# Data to use

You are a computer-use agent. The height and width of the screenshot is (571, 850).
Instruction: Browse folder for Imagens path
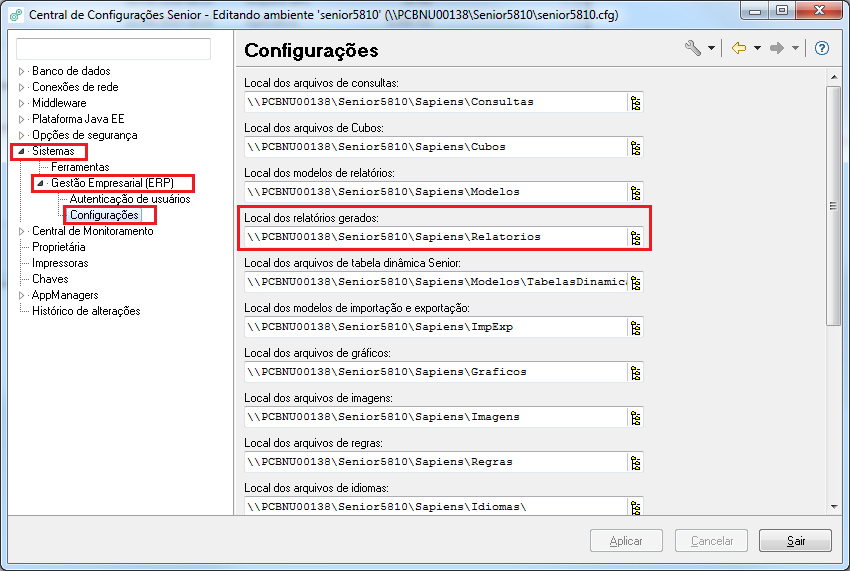[x=634, y=417]
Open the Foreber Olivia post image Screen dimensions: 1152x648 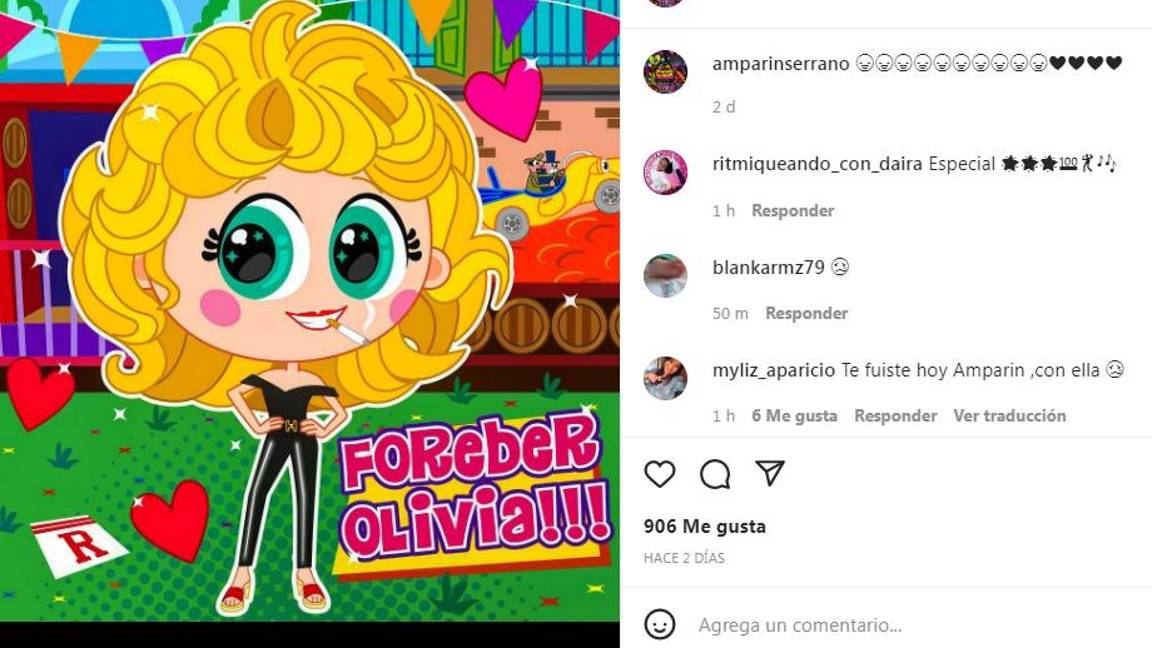click(309, 311)
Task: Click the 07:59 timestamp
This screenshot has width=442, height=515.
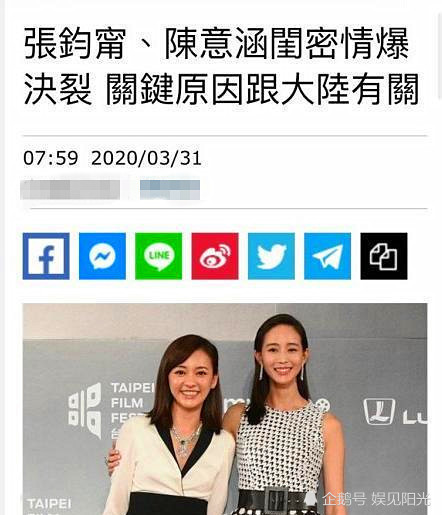Action: (51, 158)
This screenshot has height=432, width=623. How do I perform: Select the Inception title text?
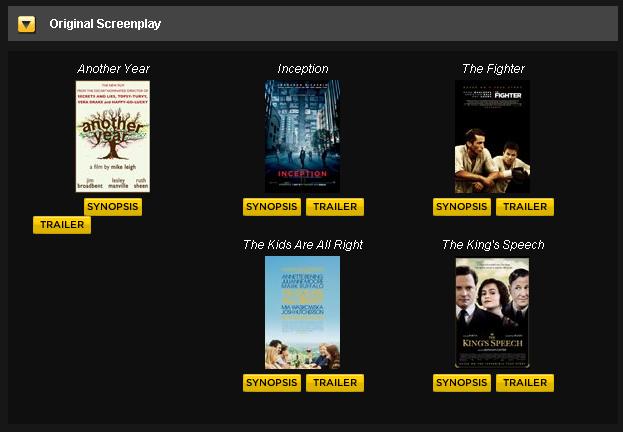[x=303, y=69]
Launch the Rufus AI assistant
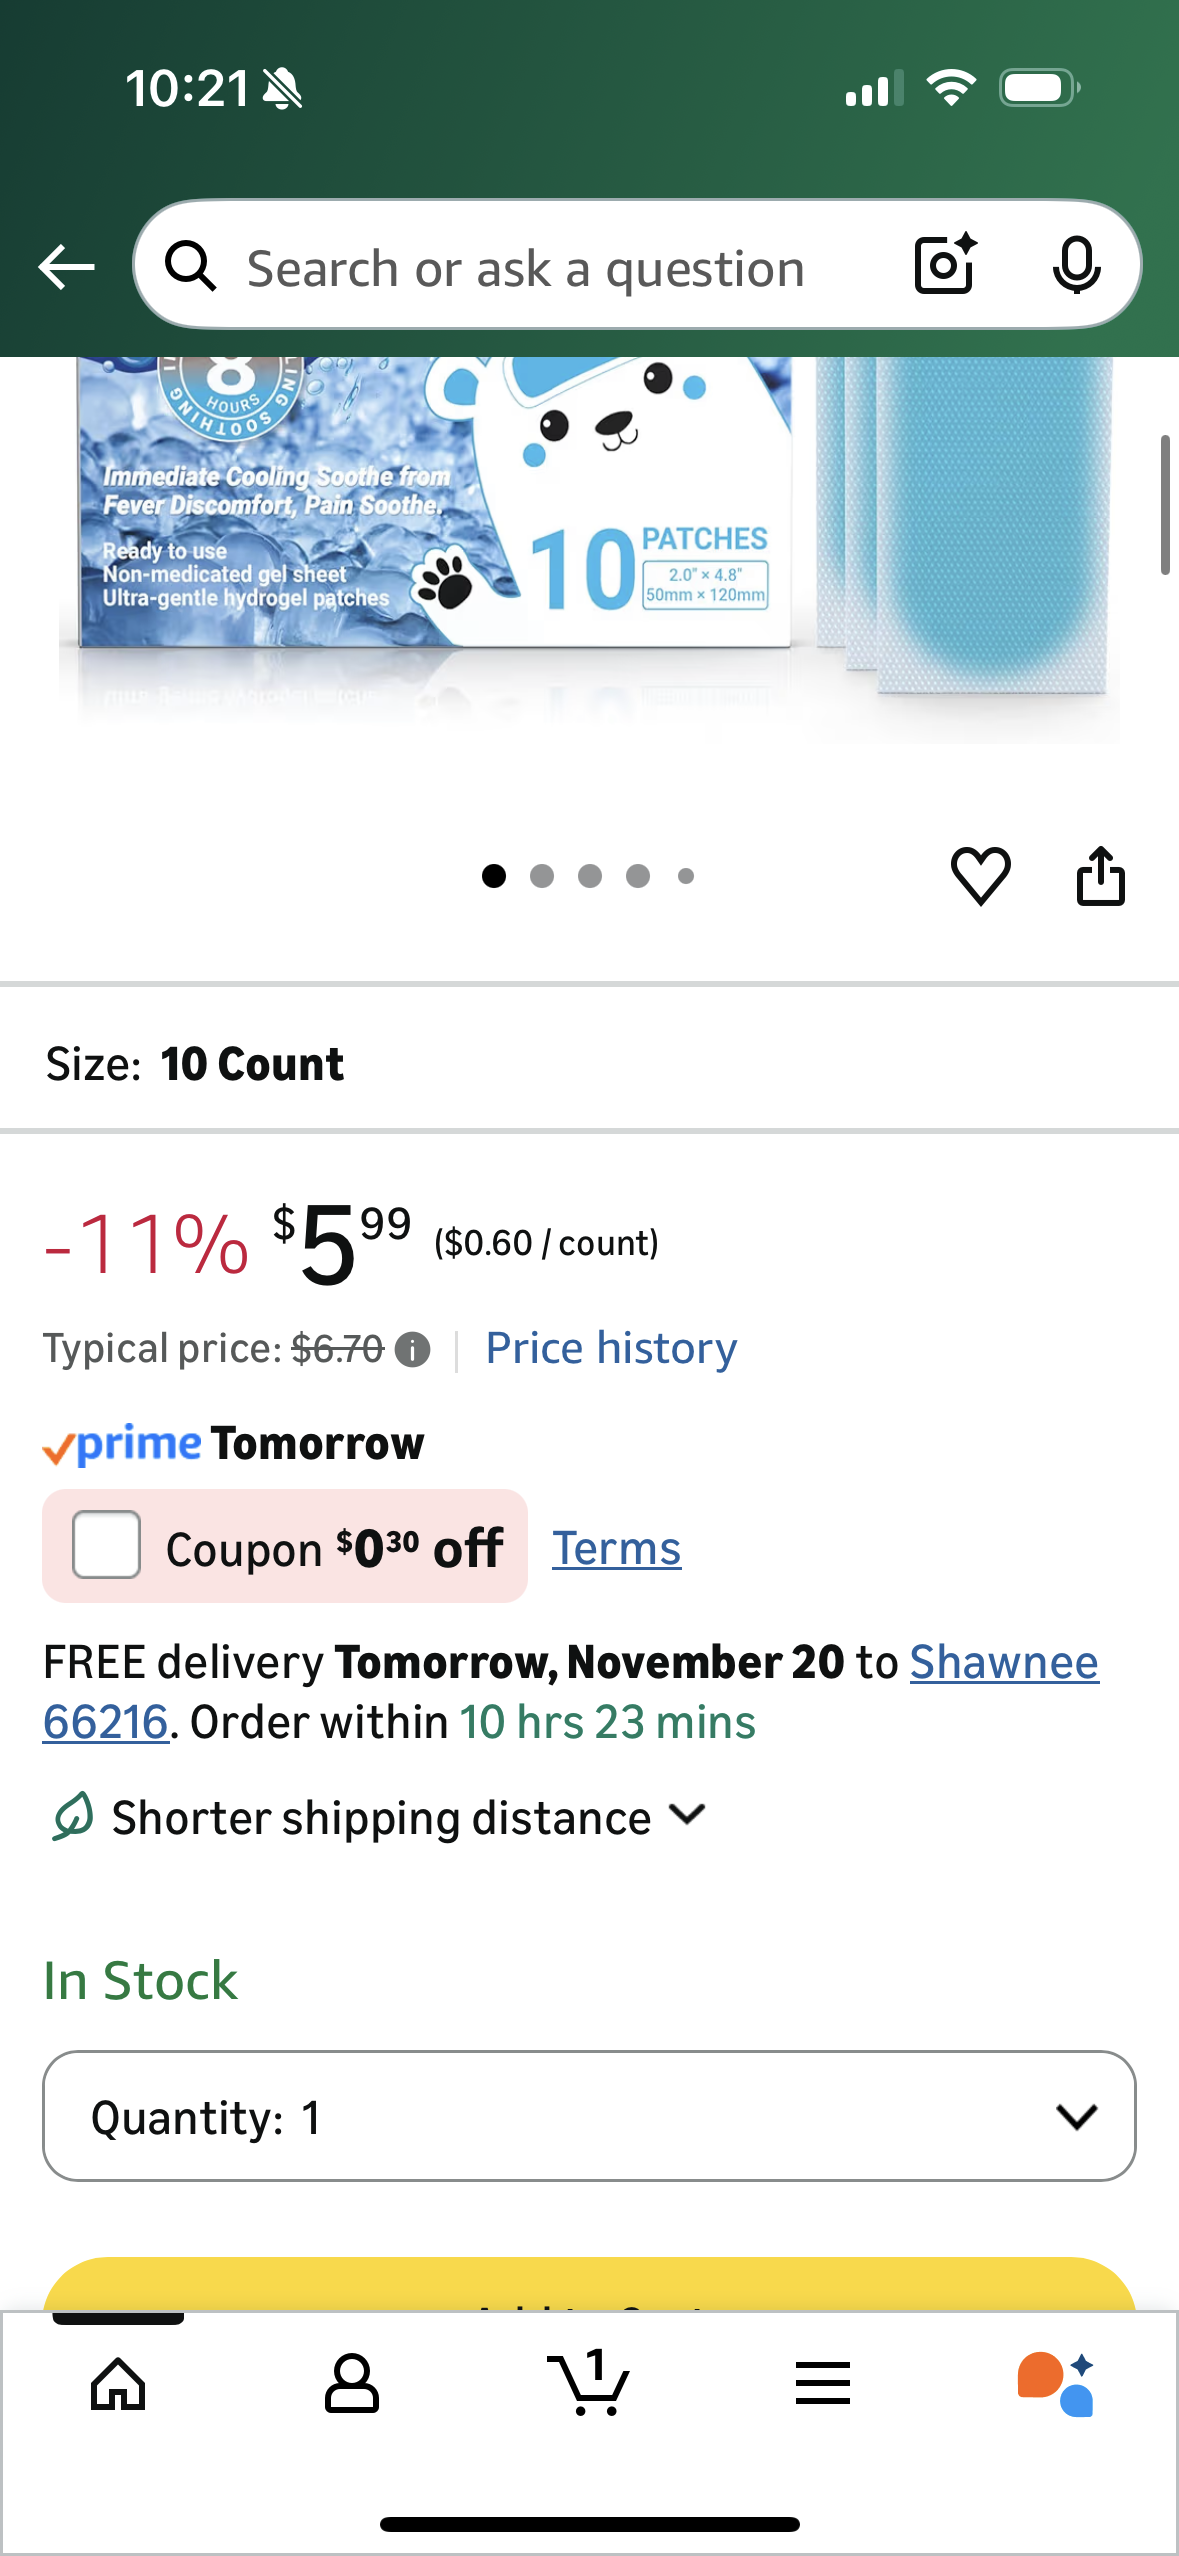The image size is (1179, 2556). (x=1056, y=2384)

# Problem to solve
Repeat the data from the line containing "Task: Click the 07:59 timestamp" through the end of the data, both ends included. Leave the pictures out of your answer.

# Exercise solution
Task: Click the 07:59 timestamp
This screenshot has width=442, height=515.
Action: (51, 158)
This screenshot has height=432, width=623. How do I perform: Select the Inception title text?
[x=303, y=69]
Launch the Rufus AI assistant
The image size is (1179, 2556). (x=1056, y=2384)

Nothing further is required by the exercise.